In honour of Freedom to Read week, which runs from Feb. 26–March 4, Q&Q spoke to author Raziel Reid, who took part in an FTR event about book censorship in the digital age in Calgary on Feb. 28. Reid has first-hand experience with the issue after a petition was launched to revoke the 2014 Governor General’s Literary Award for children’s literature he won for When Everything Feels Like the Movies (Arsenal Pulp Press), which features a genderqueer teen trying to survive junior high.

Some may think of book banning as a thing of the past; how are censorship and freedom to read issues still relevant today? Denmark just enacted a blasphemy law for the first time in nearly 50 years over the burning of a Koran; university campuses across the U.S. are protesting or rioting over speakers they want censored; social media users on Twitter can influence a corporate publisher to drop your novel… I’d say these are extraordinary, new times in censorship.
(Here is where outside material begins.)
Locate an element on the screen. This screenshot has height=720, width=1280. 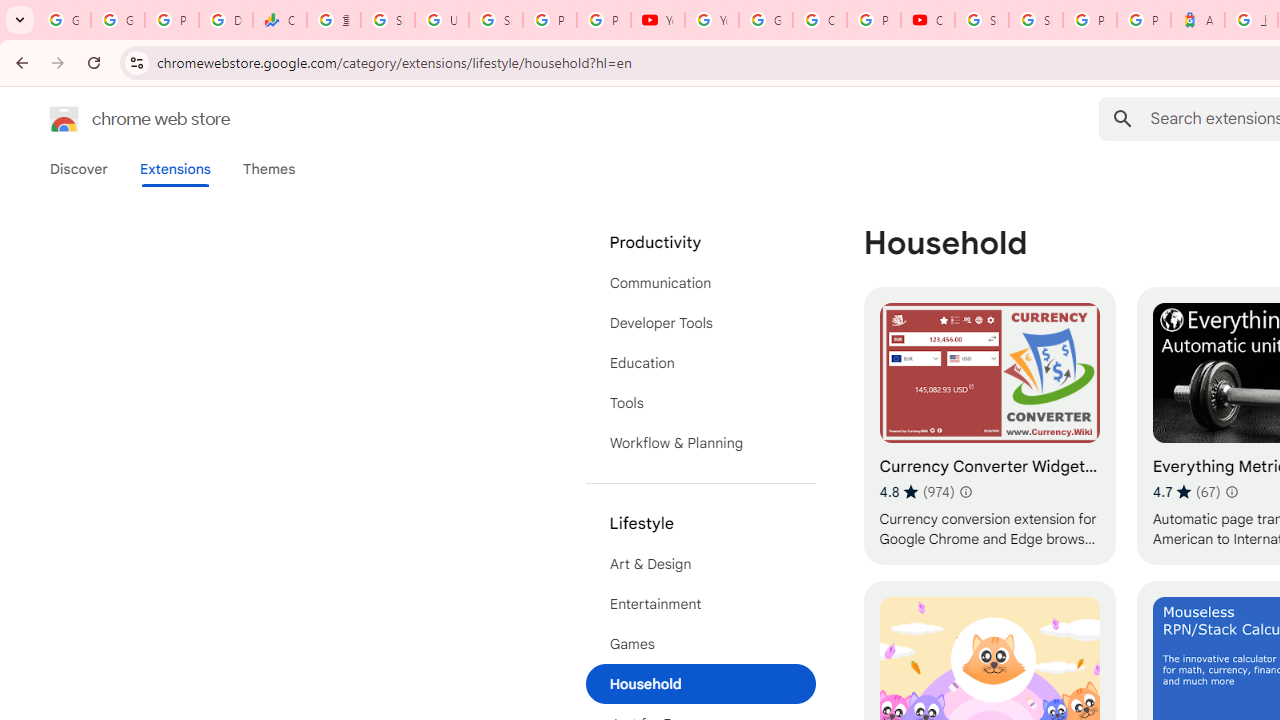
YouTube is located at coordinates (658, 20).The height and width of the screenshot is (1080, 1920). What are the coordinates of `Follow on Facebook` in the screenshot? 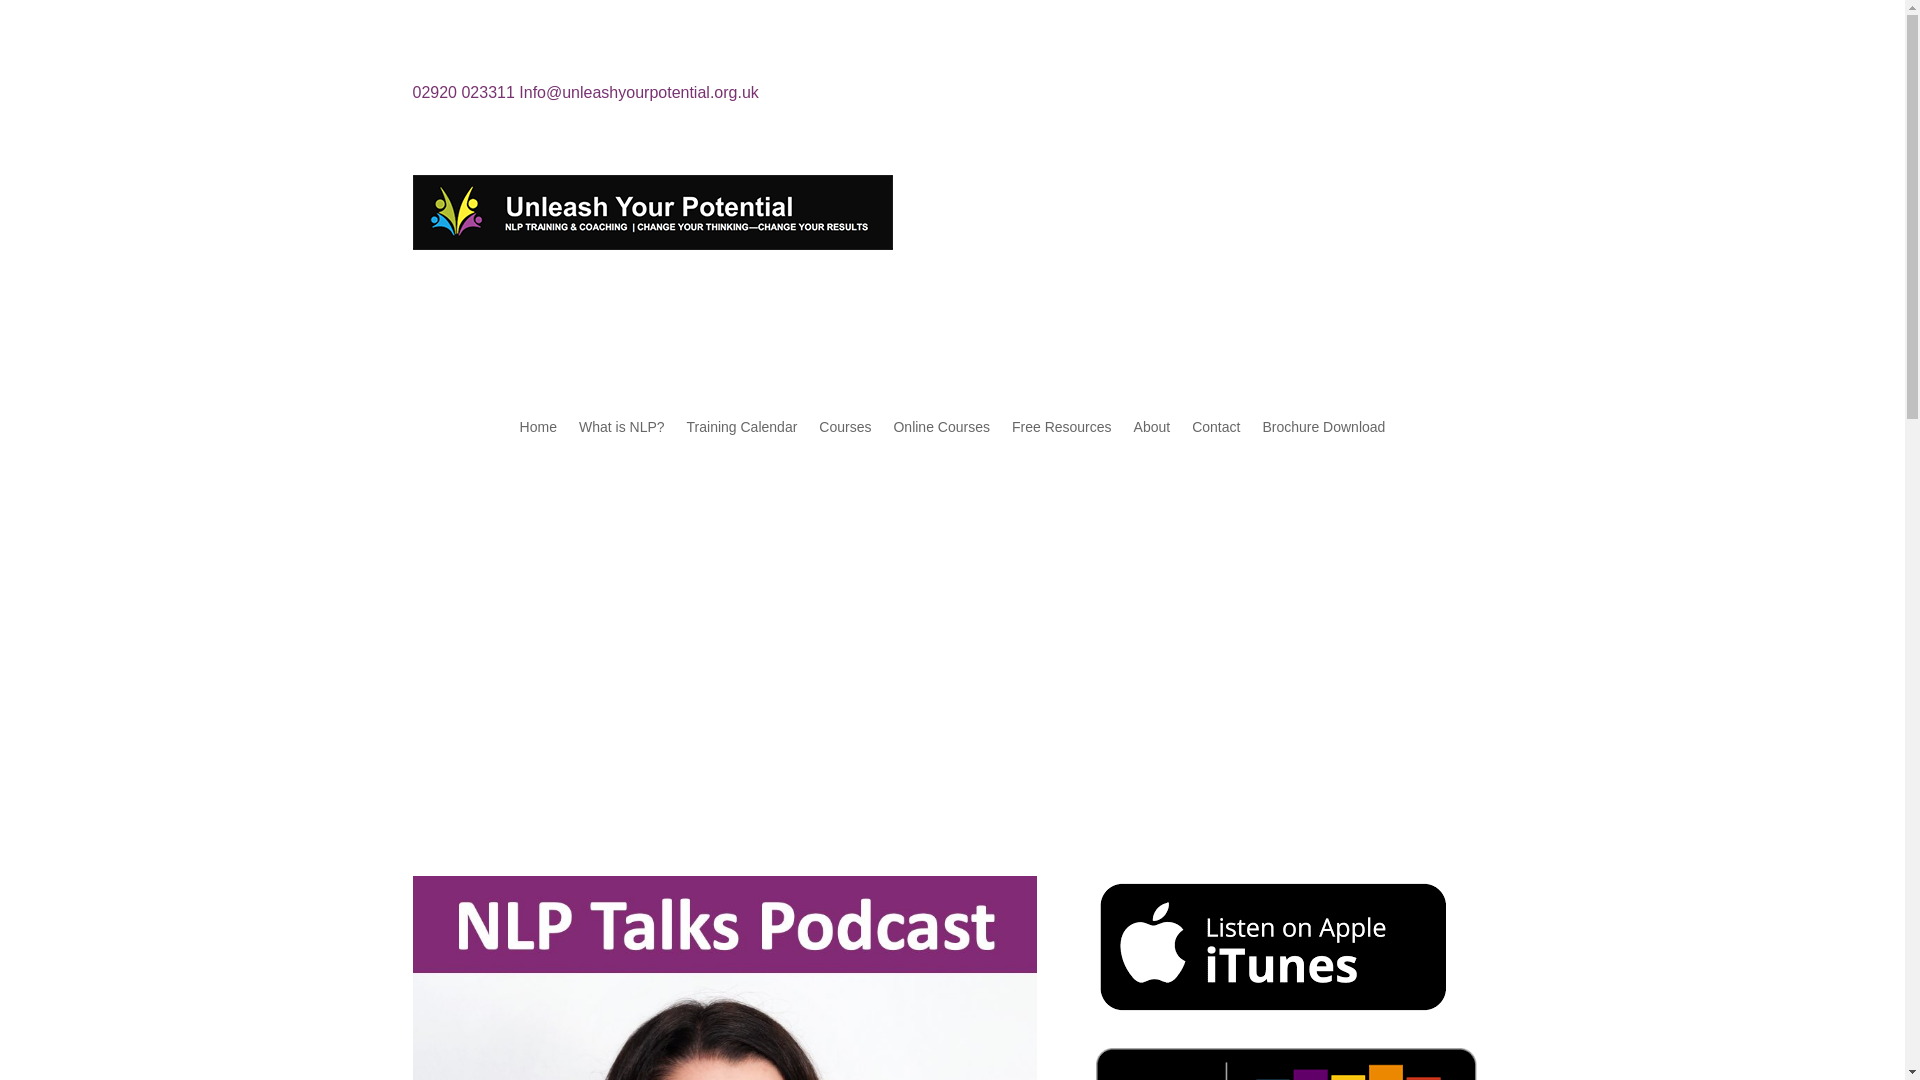 It's located at (1396, 97).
The fear of literature will never go away, it’s only increasing in a sterile digital age where physical books have become even more sacred. The transportive power of books remind us of our own godliness. There is nothing more dangerous!

Are there aspects of our digital era that make these issues even more pressing? The Internet can’t burn, but that hasn’t stopped some from trying to blow it up. Twitter outrage has replaced people standing around a bonfire of books cheering.

How have you dealt with attempts to censor your work? My writing for young readers goes against a certain construct of childhood. I believe the Internet has dismantled and rebuilt the construct. Pushing creative boundaries pushes human consciousness, and there’s always resistance from people afraid of the changes.

How can readers fight book banning and censorship, and support freedom to read? Dreaming is how we win the war. Read books that have been challenged, that make you uncomfortable, that you disagree with. Buy them from bookstores that haven’t imposed a morality on the literature available.